[PARTS OF THE EXERCISE]
**a)** In the distributions tutorial, at which site was the fertilization experiment that produced the plant species data carried out?
**b)** Reproduce the passage of the distributions tutorial from "Violin plots (the" up to and including "journey begins again.".

[SOURCE EXCERPT]

Visualise distributions (and make them rain data with raincloud plots)
Behind every mean, there is a distribution, and that distribution has a story tell, if only we let it! Visualising distributions is a very useful way to communicate patterns in your data in a more transparent way than just a mean and its error.
Violin plots (the fatter the violin at a given value, the more data points there) are pretty and sound poetic, but we can customise them to make their messages pop out more. Thus the beautification journey begins again.
If you’ve ever tried to perfect your ggplot2
graphs, you might have noticed that the lines starting with theme()
quickly pile up: you adjust the font size of the axes and the labels, the position of the title, the background colour of the plot, you remove the grid lines in the background, etc. And then you have to do the same for the next plot, which really increases the amount of code you use. Here is a simple solution: create a customised theme that combines all the theme()
elements you want and apply it to your graphs to make things easier and increase consistency. You can include as many elements in your theme as you want, as long as they don’t contradict one another and then when you apply your theme to a graph, only the relevant elements will be considered.
# DISTRIBUTIONS ----
# Setting a custom ggplot2 function
# This function makes a pretty ggplot theme
# This function takes no arguments
# meaning that you always have just niwot_theme() and not niwot_theme(something else here)
theme_niwot <- function(){
theme_bw() +
theme(text = element_text(family = "Helvetica Light"),
axis.text = element_text(size = 16),
axis.title = element_text(size = 18),
axis.line.x = element_line(color="black"),
axis.line.y = element_line(color="black"),
panel.border = element_blank(),
panel.grid.major.x = element_blank(),
panel.grid.minor.x = element_blank(),
panel.grid.minor.y = element_blank(),
panel.grid.major.y = element_blank(),
plot.margin = unit(c(1, 1, 1, 1), units = , "cm"),
plot.title = element_text(size = 18, vjust = 1, hjust = 0),
legend.text = element_text(size = 12),
legend.title = element_blank(),
legend.position = c(0.95, 0.15),
legend.key = element_blank(),
legend.background = element_rect(color = "black",
fill = "transparent",
size = 2, linetype = "blank"))
}
First up, we should decide on a variable whose distribution we will show. The data we are working with represent plant species and how often they were recorded at a fertilisation experiment at the Niwot Ridge LTER site. There are multiple plots per fertilisation treatment and they were monitored in several years, so one thing we can calculate from these data is the number of species per plot per year.
A data manipulation tip: Pipes (%>%) are great for streamlining data analysis. If you haven’t used them before, you can find an intro in our tutorial here. A useful way to familiriase yourself with what the pipe does at each step is to “break” the pipe and check out what the resulting object looks like if you’ve only ran the code up to a certain point. You can do that by just select the relevant bit of code and running only that, but remember you have to exclude the piping operator at the end of the line, so e.g. you select up to niwot_richness <- niwot_plant_exp %>% group_by(plot_num, year)

[MATERIAL]

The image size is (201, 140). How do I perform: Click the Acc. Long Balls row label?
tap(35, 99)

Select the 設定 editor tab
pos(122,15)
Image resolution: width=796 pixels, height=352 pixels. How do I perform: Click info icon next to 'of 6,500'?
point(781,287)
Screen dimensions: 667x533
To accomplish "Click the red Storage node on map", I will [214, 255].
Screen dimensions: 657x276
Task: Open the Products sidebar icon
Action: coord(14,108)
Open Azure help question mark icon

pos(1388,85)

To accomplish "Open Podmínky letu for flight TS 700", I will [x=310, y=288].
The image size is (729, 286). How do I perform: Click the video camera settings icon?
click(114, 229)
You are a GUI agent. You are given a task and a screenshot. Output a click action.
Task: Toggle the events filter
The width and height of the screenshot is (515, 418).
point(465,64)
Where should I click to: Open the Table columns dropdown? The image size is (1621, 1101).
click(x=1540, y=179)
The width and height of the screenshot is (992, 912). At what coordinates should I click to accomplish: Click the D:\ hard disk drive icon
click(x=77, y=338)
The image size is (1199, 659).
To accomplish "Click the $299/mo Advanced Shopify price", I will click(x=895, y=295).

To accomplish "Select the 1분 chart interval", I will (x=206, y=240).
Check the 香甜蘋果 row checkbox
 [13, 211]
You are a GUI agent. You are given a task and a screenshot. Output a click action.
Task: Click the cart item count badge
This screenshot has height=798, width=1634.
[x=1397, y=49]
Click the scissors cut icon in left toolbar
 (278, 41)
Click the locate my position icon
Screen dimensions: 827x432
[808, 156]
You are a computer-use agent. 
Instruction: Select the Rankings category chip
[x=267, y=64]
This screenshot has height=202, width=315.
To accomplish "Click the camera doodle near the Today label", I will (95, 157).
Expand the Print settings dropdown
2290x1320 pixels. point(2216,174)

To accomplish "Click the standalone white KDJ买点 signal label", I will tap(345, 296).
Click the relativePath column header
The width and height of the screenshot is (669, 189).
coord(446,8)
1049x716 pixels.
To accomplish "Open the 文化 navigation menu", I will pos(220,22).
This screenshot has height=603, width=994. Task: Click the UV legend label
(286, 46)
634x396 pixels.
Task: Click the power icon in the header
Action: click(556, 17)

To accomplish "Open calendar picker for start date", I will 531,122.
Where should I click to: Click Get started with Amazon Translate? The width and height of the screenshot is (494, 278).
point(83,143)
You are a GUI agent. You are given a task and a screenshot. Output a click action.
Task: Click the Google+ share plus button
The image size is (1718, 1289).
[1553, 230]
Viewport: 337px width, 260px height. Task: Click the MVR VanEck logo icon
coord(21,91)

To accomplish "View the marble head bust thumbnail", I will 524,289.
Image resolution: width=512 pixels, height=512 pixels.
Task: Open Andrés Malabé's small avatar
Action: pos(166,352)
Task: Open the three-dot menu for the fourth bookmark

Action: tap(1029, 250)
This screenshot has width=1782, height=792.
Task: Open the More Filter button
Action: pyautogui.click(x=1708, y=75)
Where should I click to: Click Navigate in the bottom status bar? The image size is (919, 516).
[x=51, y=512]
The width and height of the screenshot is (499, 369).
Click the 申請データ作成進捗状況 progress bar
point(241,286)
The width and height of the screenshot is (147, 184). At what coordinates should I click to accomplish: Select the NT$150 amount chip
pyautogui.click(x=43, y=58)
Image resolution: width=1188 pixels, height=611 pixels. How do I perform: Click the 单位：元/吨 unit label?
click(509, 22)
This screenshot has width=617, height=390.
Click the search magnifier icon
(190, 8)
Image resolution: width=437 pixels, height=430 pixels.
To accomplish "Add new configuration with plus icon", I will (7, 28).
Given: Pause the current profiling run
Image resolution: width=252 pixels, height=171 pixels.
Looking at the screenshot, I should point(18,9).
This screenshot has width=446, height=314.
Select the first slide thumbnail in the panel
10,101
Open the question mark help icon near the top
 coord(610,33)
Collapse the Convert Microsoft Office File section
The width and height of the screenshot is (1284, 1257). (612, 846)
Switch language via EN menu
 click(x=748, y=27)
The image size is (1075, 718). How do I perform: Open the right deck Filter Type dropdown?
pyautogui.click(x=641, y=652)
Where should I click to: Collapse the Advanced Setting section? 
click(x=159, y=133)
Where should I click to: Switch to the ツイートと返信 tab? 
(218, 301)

[WORKED SOLUTIONS]
**a)** The Niwot Ridge LTER site.

**b)**
Violin plots (the fatter the violin at a given value, the more data points there) are pretty and sound poetic, but we can customise them to make their messages pop out more. Thus the beautification journey begins again.